▸ DATA TO PROCESS
* * *

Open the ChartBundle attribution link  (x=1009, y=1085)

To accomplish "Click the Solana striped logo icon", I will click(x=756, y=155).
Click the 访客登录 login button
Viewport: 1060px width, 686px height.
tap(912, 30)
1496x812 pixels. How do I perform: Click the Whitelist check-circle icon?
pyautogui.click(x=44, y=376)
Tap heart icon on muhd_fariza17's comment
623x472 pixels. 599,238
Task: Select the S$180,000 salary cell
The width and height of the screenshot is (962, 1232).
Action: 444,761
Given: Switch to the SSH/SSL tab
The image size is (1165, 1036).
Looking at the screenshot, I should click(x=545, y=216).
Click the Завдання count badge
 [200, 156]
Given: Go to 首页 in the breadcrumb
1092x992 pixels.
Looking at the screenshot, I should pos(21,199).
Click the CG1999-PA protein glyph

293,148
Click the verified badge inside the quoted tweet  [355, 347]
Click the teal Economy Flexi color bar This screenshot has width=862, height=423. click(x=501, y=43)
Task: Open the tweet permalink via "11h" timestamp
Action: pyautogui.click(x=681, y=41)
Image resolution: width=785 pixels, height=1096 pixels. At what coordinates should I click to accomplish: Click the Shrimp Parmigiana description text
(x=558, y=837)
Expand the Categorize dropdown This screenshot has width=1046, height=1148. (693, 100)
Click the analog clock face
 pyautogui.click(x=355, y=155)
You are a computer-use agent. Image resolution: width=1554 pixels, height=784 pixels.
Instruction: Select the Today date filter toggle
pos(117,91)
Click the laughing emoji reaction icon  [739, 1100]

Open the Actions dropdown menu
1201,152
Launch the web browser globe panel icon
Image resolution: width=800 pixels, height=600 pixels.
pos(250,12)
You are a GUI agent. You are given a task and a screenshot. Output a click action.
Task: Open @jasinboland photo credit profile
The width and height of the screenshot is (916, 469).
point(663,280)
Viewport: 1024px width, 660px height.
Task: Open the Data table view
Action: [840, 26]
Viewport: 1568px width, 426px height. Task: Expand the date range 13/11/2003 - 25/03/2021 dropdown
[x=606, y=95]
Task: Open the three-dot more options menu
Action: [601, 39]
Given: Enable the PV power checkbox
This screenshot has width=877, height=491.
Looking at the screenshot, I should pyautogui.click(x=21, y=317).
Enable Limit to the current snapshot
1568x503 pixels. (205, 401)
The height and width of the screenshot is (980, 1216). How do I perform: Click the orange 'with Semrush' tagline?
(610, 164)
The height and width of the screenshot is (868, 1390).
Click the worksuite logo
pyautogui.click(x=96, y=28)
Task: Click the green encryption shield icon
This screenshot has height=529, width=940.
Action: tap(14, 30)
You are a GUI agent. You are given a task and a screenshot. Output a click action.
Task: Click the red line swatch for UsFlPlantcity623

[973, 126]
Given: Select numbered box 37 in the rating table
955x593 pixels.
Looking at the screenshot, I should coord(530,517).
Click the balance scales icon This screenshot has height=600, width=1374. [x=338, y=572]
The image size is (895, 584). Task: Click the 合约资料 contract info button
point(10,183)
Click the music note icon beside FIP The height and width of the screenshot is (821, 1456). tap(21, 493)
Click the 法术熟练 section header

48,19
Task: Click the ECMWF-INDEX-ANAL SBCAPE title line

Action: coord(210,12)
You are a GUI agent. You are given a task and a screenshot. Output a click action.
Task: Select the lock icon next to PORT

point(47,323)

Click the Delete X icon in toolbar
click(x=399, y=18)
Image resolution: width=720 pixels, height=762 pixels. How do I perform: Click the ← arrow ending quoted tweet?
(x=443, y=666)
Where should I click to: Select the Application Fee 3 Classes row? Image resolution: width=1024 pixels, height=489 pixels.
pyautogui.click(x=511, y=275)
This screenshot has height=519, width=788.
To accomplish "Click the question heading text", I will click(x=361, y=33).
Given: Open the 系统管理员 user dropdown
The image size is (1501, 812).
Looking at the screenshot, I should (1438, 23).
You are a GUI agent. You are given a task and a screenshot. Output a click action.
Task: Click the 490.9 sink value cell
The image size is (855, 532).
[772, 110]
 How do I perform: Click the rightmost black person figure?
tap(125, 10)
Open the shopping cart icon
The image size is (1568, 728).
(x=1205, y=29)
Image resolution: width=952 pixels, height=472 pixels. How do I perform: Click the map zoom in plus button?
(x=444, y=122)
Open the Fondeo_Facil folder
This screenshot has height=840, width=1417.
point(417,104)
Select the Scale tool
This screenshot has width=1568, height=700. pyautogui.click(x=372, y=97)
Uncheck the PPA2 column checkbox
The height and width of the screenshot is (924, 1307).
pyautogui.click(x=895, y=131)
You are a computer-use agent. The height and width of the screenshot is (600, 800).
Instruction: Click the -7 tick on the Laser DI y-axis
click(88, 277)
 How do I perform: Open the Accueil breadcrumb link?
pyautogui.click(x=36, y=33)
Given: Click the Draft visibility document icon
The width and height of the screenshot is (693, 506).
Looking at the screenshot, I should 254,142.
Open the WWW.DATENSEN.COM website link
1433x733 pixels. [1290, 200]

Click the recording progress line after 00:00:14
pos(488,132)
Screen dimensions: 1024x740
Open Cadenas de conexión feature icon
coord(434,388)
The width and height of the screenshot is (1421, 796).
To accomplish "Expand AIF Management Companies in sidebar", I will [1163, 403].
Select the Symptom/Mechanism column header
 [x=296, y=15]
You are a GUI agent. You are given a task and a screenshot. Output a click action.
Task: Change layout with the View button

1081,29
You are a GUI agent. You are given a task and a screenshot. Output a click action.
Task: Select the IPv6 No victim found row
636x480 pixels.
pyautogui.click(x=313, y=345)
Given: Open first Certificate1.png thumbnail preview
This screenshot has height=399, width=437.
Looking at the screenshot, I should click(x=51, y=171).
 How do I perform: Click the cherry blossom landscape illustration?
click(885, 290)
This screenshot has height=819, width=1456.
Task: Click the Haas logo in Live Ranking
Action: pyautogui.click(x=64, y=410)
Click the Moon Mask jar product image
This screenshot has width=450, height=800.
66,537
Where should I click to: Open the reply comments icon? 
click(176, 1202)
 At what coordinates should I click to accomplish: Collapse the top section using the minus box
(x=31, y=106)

* * *

▸ ABOUT THIS EXERCISE
In the records above, find each line with the string "will" and list it.

▸ PROBLEM SOLUTION
To accomplish "Click the Solana striped logo icon", I will click(x=756, y=155).
To accomplish "Click the question heading text", I will click(x=361, y=33).
To accomplish "Expand AIF Management Companies in sidebar", I will [1163, 403].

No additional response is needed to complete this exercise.